**WHAT YOU NEED TO DO**
(a) In the dog-neutering thread, list every age that Shalva gives for the intact dogs.
(b) Reproduce the passage of the dog-neutering thread starting at "How do those" and ending at "off the leash.".

**SELECTED EXTRACT**
** Begin **

# What do you do with your unneutered male?



## Lil_Burke (Aug 14, 2010)

Just a general question here for those who have intact males. Sawyer is 7 months old and not yet neutered. I really don't plan on neutering him anytime soon but it seems that this is not a generally accepted idea in society.

For example, I have to take him out of daycare at 8 months because he is not neutered, but he LOVES going. There aren't alot of boarding places that will accept him if he isn't neutered in the event we decide to go away. We also go hiking alot - off leash especially, which is the only thing that really tires him out and he LOVES it. There are always other dogs on the trail and now I am getting really nervous about him being off leash and intact around other dogs - especially when you don't at first know if they are male or female until you meet them.

How do those of you with intact males cope? What kinds of things do you do with your boys exercise-wise? I don't want to confine him to leash walking only until he is neutered, but there aren't alot of places we can go where I can trust him off the leash.

Anyway, just looking for some ideas from those of you with experience. I don't think it's fair to him to neuter him early and I don't want to deprive him of the things he loves to do.


----------



## Shalva (Jul 16, 2008)

Lil_Burke said:


> Just a general question here for those who have intact males. Sawyer is 7 months old and not yet neutered. I really don't plan on neutering him anytime soon but it seems that this is not a generally accepted idea in society.
> 
> For example, I have to take him out of daycare at 8 months because he is not neutered, but he LOVES going. There aren't alot of boarding places that will accept him if he isn't neutered in the event we decide to go away. We also go hiking alot - off leash especially, which is the only thing that really tires him out and he LOVES it. There are always other dogs on the trail and now I am getting really nervous about him being off leash and intact around other dogs - especially when you don't at first know if they are male or female until you meet them.
> 
> ...


I have 9 dogs... at this point in time I have two intact males one is age 10 the other is almost 4... I have two intact girls... one is 2 the other is 11 weeks...

** End **

**DATA EXTRACT**
** Begin **

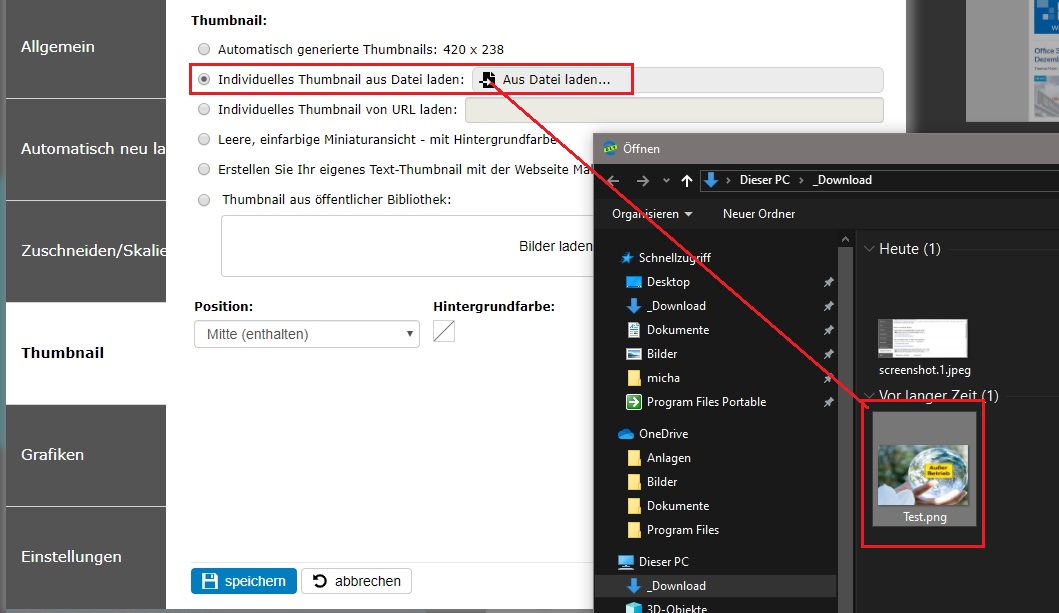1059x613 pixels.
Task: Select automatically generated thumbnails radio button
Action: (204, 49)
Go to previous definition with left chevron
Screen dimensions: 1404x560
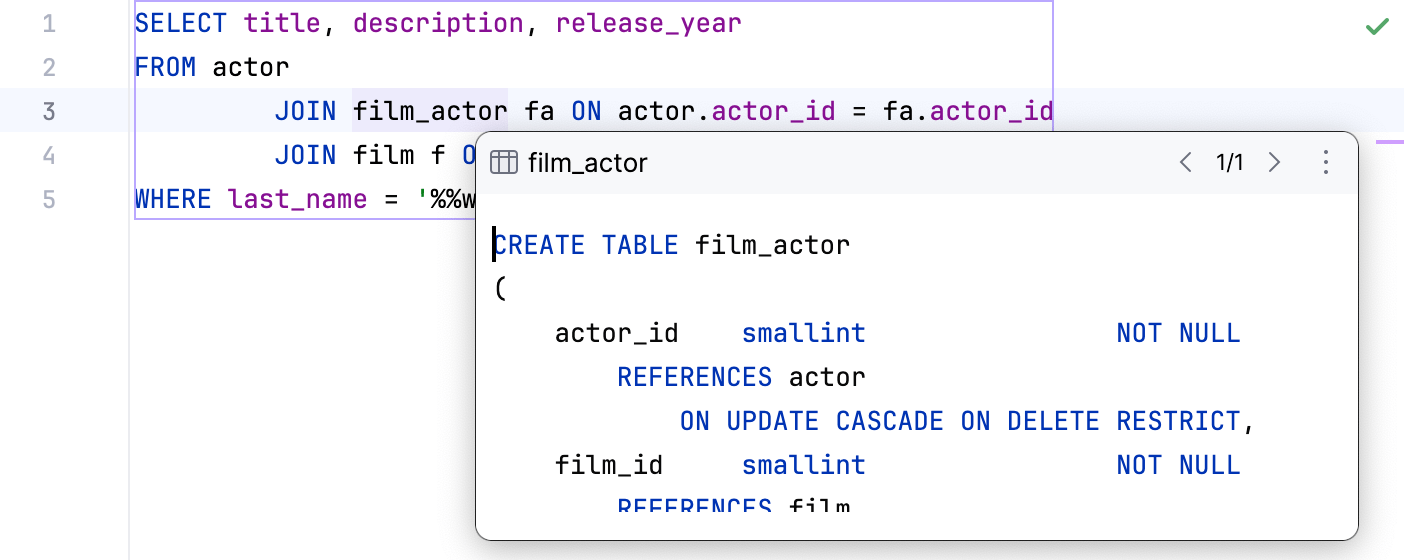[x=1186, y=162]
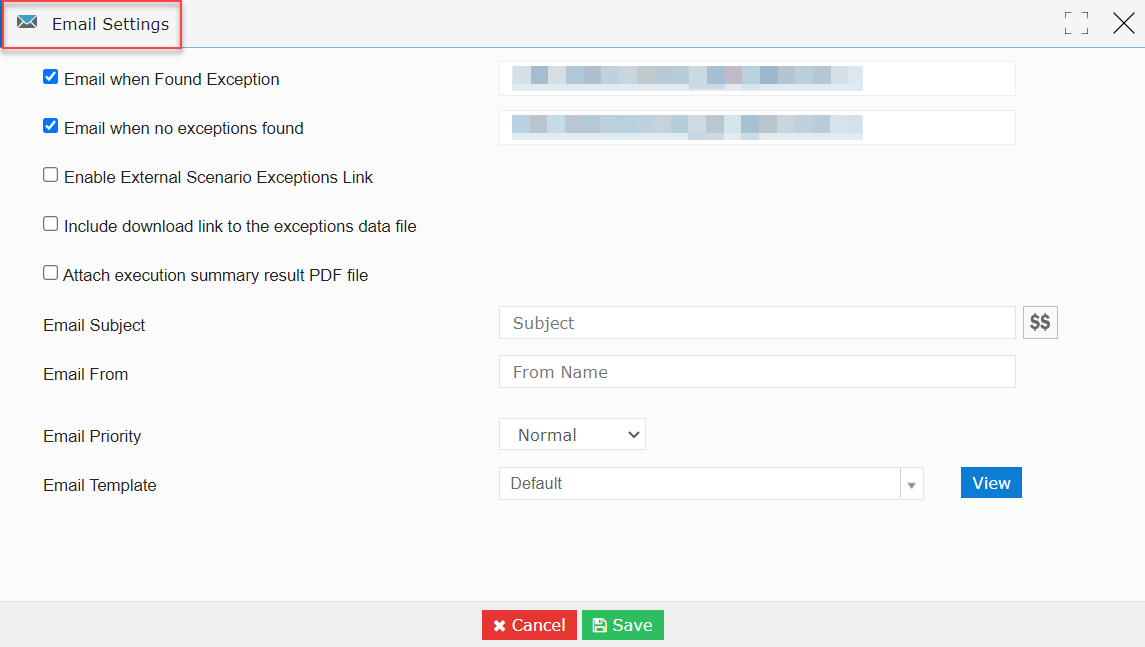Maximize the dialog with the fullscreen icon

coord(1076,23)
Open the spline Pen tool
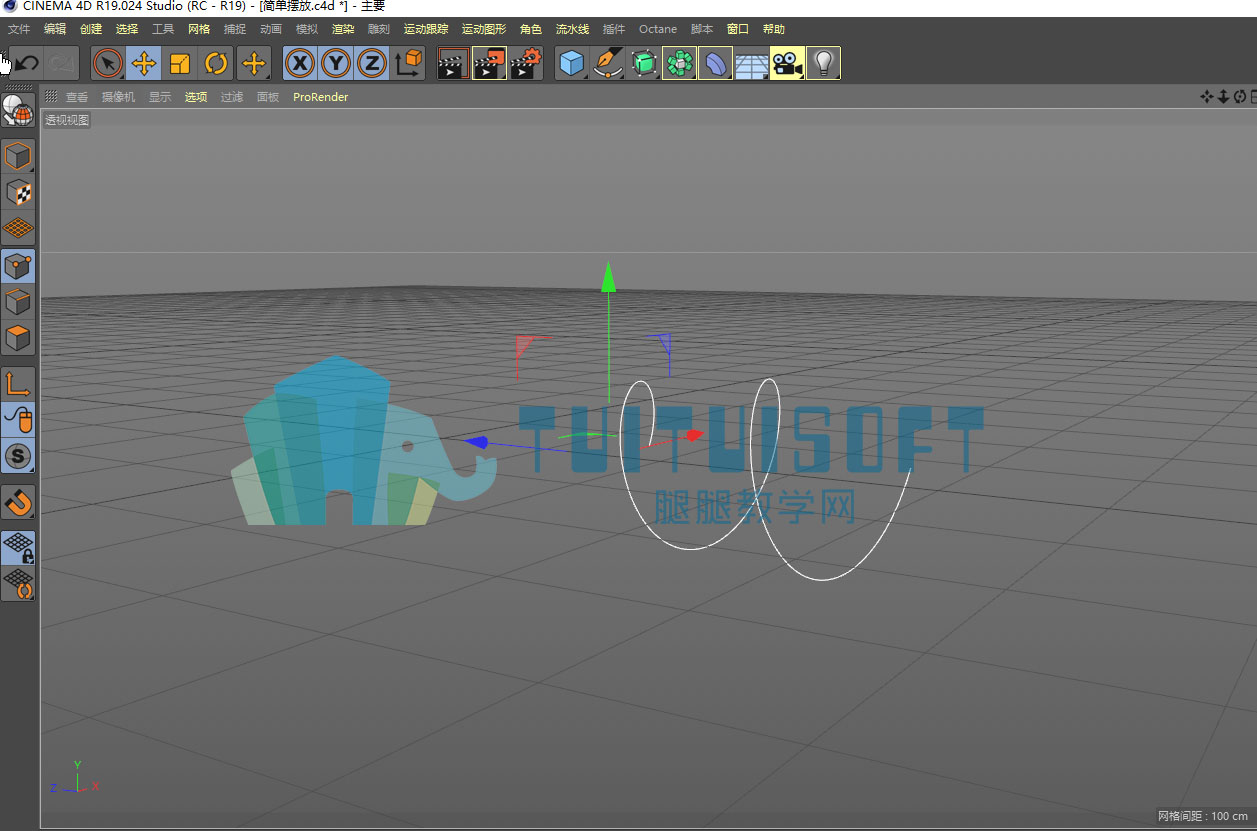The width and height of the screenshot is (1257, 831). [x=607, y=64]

** End **

**COMPLETE ANSWERS**
(a)
- 10 (intact male)
- almost 4 (intact male)
- 2 (intact girl)
- 11 weeks (intact girl)

(b)
How do those of you with intact males cope? What kinds of things do you do with your boys exercise-wise? I don't want to confine him to leash walking only until he is neutered, but there aren't alot of places we can go where I can trust him off the leash.